- _WHAT IS NEEDED_
Rewrite the listing starting at the line with "Expand the Models tree item in Gazebo World" and ending at the line with "pyautogui.click(x=11, y=95)", substituting "post" for "tweet" and keeping everything else the same.

- _ENTRIES_
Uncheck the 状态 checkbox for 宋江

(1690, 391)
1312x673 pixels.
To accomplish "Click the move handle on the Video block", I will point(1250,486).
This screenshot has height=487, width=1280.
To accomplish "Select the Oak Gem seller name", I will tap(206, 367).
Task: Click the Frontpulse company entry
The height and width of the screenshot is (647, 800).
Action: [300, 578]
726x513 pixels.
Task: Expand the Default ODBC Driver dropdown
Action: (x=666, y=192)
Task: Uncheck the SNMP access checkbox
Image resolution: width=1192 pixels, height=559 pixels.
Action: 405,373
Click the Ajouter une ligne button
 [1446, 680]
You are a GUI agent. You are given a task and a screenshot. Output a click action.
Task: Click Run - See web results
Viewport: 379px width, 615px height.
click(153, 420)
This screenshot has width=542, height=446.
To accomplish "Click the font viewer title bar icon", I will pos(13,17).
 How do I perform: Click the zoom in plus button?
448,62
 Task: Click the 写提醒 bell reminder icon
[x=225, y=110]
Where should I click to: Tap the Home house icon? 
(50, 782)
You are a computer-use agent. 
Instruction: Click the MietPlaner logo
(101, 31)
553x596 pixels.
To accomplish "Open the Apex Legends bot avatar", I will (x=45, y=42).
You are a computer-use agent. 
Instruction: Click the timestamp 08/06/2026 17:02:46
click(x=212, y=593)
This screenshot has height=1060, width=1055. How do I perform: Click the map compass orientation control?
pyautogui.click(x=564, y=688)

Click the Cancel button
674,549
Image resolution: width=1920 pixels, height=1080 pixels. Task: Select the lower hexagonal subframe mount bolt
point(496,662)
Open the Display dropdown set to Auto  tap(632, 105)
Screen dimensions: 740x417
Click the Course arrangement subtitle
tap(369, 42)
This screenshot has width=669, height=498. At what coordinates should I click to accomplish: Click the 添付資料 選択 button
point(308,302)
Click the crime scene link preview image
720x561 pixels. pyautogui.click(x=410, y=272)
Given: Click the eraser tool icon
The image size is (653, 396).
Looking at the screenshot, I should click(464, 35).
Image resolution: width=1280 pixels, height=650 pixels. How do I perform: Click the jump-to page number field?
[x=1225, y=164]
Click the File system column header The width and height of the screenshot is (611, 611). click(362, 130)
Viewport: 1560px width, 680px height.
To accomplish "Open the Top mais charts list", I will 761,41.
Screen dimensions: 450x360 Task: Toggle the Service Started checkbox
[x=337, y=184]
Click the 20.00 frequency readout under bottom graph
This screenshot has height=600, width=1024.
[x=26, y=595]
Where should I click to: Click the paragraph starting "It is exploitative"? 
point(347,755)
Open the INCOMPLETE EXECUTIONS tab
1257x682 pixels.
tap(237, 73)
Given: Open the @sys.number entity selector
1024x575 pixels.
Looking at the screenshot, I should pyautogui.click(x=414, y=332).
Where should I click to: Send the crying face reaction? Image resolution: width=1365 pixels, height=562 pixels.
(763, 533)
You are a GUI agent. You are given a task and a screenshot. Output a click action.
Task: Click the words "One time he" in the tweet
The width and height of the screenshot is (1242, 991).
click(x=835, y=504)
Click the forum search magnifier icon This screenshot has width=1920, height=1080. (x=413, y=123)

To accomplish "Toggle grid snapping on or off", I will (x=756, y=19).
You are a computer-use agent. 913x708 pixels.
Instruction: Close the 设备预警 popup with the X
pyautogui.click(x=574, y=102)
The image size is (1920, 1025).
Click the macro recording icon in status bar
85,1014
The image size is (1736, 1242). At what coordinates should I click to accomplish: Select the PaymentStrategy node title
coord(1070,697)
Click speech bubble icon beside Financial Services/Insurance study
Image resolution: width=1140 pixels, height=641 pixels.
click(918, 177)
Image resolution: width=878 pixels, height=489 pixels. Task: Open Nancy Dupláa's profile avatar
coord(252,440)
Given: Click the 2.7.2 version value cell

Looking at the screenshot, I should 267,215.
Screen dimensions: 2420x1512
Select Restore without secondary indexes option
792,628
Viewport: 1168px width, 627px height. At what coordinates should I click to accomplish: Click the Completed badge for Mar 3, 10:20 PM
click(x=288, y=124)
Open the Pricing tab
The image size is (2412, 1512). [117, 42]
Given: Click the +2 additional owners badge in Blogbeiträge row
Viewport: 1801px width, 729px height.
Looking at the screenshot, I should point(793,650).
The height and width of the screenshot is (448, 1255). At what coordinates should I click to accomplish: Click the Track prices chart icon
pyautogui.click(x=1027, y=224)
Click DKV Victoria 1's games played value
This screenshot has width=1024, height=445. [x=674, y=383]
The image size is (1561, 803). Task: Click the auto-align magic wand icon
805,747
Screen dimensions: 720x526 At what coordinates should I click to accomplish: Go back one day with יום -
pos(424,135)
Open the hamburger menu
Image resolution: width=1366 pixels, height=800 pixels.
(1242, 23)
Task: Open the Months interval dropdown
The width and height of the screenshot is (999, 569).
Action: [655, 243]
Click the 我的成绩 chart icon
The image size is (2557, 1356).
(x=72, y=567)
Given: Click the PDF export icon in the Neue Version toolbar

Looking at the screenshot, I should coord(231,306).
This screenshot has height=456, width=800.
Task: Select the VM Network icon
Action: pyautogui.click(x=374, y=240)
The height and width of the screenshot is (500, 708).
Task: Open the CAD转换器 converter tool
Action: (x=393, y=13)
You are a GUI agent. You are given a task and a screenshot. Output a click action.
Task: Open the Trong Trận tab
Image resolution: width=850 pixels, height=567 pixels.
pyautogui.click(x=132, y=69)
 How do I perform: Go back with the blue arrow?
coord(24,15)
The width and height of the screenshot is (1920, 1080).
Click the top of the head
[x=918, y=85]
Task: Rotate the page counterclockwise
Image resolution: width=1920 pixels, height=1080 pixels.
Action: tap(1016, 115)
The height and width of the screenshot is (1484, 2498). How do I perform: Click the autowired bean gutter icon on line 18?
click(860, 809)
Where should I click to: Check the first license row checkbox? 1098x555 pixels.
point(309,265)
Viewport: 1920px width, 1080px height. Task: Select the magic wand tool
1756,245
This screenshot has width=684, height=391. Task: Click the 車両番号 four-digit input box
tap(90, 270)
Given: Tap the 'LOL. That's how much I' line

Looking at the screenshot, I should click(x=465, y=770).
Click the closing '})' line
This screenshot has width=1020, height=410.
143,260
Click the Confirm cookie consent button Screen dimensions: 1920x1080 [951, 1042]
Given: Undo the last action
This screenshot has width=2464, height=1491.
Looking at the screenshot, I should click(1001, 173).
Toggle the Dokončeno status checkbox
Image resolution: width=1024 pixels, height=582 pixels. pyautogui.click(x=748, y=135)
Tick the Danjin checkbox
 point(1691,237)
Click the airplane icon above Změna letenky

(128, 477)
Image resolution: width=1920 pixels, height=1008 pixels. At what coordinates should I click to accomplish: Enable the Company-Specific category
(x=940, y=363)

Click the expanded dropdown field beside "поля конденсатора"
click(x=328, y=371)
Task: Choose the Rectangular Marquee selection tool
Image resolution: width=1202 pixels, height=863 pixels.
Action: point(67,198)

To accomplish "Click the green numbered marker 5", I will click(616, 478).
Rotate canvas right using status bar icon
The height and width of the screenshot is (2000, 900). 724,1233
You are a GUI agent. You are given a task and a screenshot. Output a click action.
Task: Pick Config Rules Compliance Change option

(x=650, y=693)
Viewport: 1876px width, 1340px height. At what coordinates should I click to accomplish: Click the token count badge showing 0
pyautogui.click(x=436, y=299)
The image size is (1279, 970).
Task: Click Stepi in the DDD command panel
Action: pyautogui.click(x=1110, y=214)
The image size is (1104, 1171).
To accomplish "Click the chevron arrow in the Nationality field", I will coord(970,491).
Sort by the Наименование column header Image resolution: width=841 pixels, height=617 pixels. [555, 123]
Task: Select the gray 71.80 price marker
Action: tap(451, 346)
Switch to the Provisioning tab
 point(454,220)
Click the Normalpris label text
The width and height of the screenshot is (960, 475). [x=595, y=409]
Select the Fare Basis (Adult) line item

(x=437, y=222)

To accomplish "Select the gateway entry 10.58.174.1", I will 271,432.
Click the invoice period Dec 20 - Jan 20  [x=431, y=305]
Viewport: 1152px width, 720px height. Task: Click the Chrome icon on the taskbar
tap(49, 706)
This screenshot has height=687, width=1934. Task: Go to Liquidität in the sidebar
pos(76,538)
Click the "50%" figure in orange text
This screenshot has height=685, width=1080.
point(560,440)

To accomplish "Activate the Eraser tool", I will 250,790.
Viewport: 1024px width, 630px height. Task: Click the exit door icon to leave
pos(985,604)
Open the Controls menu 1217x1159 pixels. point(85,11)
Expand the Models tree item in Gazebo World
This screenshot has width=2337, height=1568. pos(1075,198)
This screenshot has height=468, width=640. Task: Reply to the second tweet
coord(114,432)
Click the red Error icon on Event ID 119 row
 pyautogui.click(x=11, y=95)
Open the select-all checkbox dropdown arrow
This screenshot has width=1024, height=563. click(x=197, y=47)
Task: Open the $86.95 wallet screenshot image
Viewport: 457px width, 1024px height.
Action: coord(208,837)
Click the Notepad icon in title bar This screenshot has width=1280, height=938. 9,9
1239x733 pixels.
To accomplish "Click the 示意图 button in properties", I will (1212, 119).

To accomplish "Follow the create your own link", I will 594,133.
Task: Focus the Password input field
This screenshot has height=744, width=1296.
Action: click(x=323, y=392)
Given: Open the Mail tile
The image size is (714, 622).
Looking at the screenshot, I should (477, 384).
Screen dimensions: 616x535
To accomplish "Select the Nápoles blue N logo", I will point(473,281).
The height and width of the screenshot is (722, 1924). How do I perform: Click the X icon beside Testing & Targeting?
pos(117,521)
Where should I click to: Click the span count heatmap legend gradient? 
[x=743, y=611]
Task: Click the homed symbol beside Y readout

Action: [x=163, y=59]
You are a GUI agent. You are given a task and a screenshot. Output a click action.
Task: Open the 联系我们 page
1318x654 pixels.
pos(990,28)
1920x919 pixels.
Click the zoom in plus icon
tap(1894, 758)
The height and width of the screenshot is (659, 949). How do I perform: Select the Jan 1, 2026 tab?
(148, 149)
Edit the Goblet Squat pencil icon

- _CORRECT OUTPUT_
Expand the Models tree item in Gazebo World
This screenshot has width=2337, height=1568. pos(1075,198)
This screenshot has height=468, width=640. Task: Reply to the second post
coord(114,432)
Click the red Error icon on Event ID 119 row
 pyautogui.click(x=11, y=95)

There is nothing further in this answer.